**PROBLEM TO SOLVE:**
Within the data that follows, set down exactly the lines from the one containing "ali fuat atik (130, 1310)" through the one containing "[İçeriği Yazdır] (234, 517)", both ends included.

INFORMATION SUPPLIED: Begin

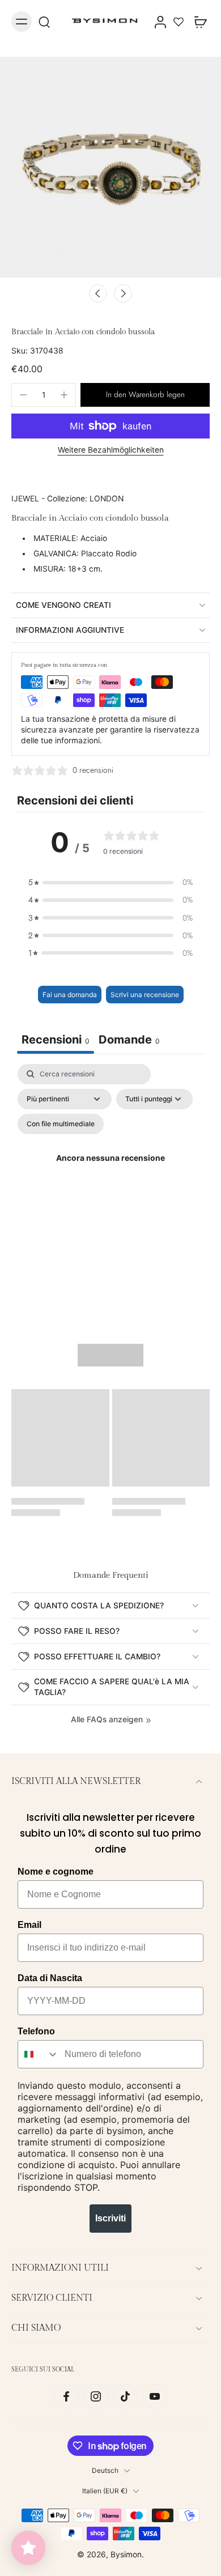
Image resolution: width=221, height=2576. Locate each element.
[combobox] (38, 2054)
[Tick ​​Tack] (125, 2396)
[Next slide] (123, 293)
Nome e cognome (56, 1871)
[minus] (23, 395)
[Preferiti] (178, 21)
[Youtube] (154, 2396)
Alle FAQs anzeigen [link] (107, 1719)
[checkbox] (61, 1124)
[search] (44, 21)
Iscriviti (110, 2218)
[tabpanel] (110, 1172)
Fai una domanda (69, 994)
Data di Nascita (50, 1978)
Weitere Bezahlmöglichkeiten (111, 450)
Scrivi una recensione (144, 994)
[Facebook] (66, 2396)
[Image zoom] (110, 167)
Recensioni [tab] (56, 1039)
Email (29, 1925)
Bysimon (126, 2554)
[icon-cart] (197, 21)
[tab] (129, 1041)
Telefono (36, 2031)
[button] (145, 395)
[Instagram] (95, 2396)
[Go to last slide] (98, 293)
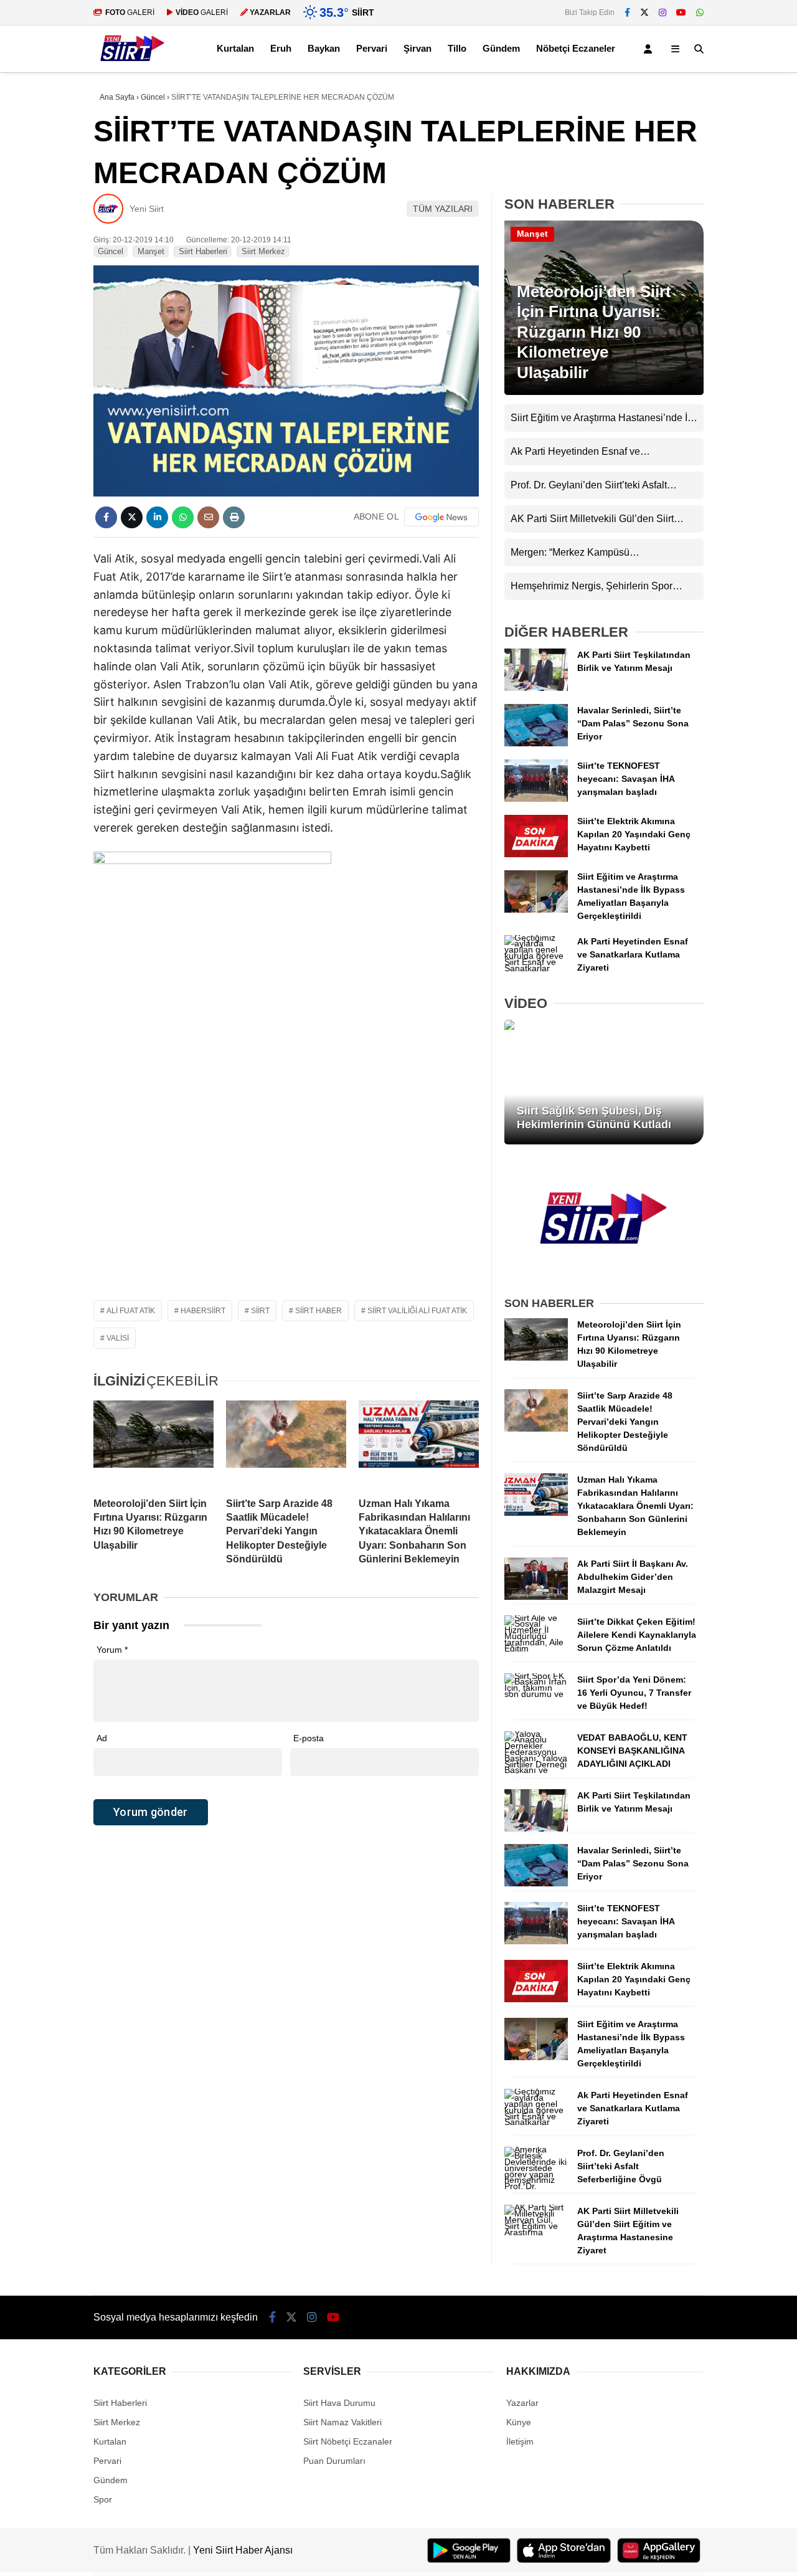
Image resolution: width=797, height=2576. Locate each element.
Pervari (371, 48)
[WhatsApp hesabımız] (700, 12)
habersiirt (203, 1310)
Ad (102, 1738)
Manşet (151, 251)
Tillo (457, 48)
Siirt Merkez (263, 251)
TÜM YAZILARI (443, 209)
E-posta (308, 1738)
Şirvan (417, 48)
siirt (260, 1310)
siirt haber (318, 1310)
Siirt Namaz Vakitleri (342, 2422)
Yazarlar (522, 2403)
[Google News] (441, 517)
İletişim (520, 2441)
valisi (117, 1338)
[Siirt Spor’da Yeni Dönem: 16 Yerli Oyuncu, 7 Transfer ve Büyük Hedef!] (536, 1694)
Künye (518, 2422)
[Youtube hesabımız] (681, 12)
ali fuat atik (130, 1310)
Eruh (280, 48)
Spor (102, 2499)
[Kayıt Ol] (650, 49)
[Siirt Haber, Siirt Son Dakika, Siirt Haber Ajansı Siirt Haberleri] (132, 66)
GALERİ (129, 12)
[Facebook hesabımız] (627, 12)
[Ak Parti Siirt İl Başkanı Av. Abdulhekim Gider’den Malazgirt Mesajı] (536, 1597)
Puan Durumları (334, 2461)
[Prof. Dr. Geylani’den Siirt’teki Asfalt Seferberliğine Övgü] (536, 2186)
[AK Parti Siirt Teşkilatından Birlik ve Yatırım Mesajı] (536, 688)
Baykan (324, 48)
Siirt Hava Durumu (339, 2403)
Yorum (112, 1650)
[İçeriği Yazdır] (234, 517)
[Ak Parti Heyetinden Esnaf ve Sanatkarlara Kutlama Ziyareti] (536, 968)
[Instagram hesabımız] (662, 12)
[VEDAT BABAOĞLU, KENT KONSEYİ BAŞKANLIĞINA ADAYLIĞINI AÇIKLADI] (536, 1770)
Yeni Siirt (147, 209)
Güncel (110, 251)
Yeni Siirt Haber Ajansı (243, 2550)
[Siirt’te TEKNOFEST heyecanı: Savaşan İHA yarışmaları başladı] (536, 799)
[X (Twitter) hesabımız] (644, 12)
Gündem (501, 48)
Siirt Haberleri (203, 251)
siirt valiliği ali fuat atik (417, 1310)
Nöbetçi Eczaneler (575, 48)
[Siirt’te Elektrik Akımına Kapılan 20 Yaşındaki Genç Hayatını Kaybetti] (536, 854)
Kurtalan (235, 48)
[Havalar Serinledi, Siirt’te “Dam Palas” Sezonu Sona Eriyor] (536, 743)
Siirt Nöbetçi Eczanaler (347, 2441)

INFORMATION SUPPLIED: End

**WRITTEN RESPONSE:**
ali fuat atik (130, 1310)
Eruh (280, 48)
Spor (102, 2499)
[Kayıt Ol] (650, 49)
[Siirt Haber, Siirt Son Dakika, Siirt Haber Ajansı Siirt Haberleri] (132, 66)
GALERİ (129, 12)
[Facebook hesabımız] (627, 12)
[Ak Parti Siirt İl Başkanı Av. Abdulhekim Gider’den Malazgirt Mesajı] (536, 1597)
Puan Durumları (334, 2461)
[Prof. Dr. Geylani’den Siirt’teki Asfalt Seferberliğine Övgü] (536, 2186)
[AK Parti Siirt Teşkilatından Birlik ve Yatırım Mesajı] (536, 688)
Baykan (324, 48)
Siirt Hava Durumu (339, 2403)
Yorum (112, 1650)
[İçeriği Yazdır] (234, 517)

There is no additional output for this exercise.